Work required:
Pull out every line below containing the word "Given".
━━ Study material ━━
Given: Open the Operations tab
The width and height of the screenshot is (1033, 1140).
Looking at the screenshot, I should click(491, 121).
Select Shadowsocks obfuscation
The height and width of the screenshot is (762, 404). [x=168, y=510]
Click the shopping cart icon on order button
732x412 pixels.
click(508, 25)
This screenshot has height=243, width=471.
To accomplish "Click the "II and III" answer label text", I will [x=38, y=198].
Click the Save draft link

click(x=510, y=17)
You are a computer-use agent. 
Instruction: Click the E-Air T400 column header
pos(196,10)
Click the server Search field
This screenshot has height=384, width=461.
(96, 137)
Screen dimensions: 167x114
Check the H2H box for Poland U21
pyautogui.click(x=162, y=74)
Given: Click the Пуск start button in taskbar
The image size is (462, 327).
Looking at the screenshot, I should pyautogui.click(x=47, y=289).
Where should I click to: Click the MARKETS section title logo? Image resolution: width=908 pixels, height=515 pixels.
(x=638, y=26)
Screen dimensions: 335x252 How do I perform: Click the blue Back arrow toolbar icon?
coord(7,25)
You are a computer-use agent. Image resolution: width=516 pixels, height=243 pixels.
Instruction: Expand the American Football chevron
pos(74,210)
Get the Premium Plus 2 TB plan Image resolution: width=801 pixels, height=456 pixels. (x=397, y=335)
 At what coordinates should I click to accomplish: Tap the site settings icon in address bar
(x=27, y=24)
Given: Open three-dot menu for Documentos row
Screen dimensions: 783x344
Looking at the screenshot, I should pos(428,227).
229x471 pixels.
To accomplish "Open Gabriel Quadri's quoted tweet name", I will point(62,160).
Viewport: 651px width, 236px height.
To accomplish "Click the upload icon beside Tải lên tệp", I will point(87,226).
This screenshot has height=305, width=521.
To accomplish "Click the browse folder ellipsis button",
━━━
Exercise response:
Given: Open the Operations tab
Given: Click the Пуск start button in taskbar
Given: Open three-dot menu for Documentos row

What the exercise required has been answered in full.